Can I rely on...
Terry Reedy
tjreedy at udel.edu
Thu Mar 19 12:45:50 EDT 2009
Emanuele D'Arrigo wrote:
> Hi everybody,
>
> I just had a bit of a shiver for something I'm doing often in my code
> but that might be based on a wrong assumption on my part. Take the
> following code:
>
> pattern = "aPattern"
>
> compiledPatterns = [ ]
> compiledPatterns.append(re.compile(pattern))
>
> if(re.compile(pattern) in compiledPatterns):
Note that for this generally take time proportional to the length of the
list. And as MRAB said, drop the parens.
> print("The compiled pattern is stored.")
>
> As you can see I'm effectively assuming that every time re.compile()

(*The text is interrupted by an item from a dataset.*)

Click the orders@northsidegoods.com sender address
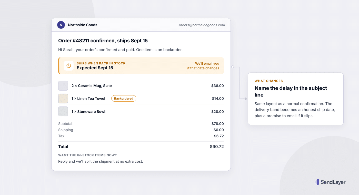359x195 pixels. 202,25
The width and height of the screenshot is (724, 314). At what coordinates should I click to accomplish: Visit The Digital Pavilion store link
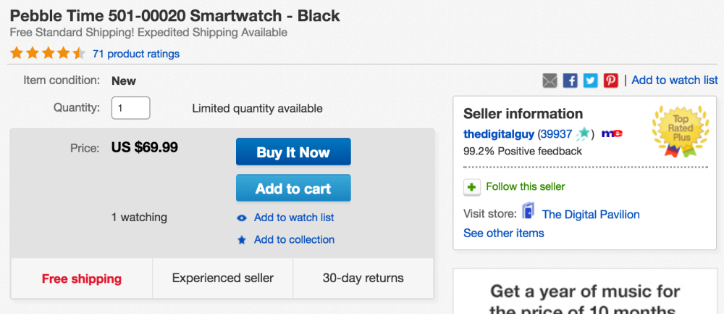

> is called with the same input pattern it will return the exact same
> object rather than a second, identical, object. In interactive tests
> via python shell this seems to be the case but... can I rely on it -
> always- being the case? Or is it one of those implementation-specific
> issues?
As MRAB indicated, this only works because the CPython re module itself
has a cache so you do not have to make one. It is, however, limited to
100 or so since programs that use patterns repeatedly generally use a
limited number of patterns. Caches usually use a dict so that
cache[input] == output and lookup is O(1).
> And what about any other function or class/method? Is there a way to
> discriminate between methods and functions that when invoked twice
> with the same arguments will return the same object and those that in
> the same circumstances will return two identical objects?
In general, a function that calculates and return an object will return
a new object. The exceptions are exceptions.
>
> If the answer is no, am I right to state the in the case portrayed
> above the only way to be safe is to use the following code instead?
>
> for item in compiledPatterns:
> if(item.pattern == pattern):
Yes. Unless you are comparing against None (or True or False in Py3) or
specifically know otherwise, you probably want '==' rather than 'is'.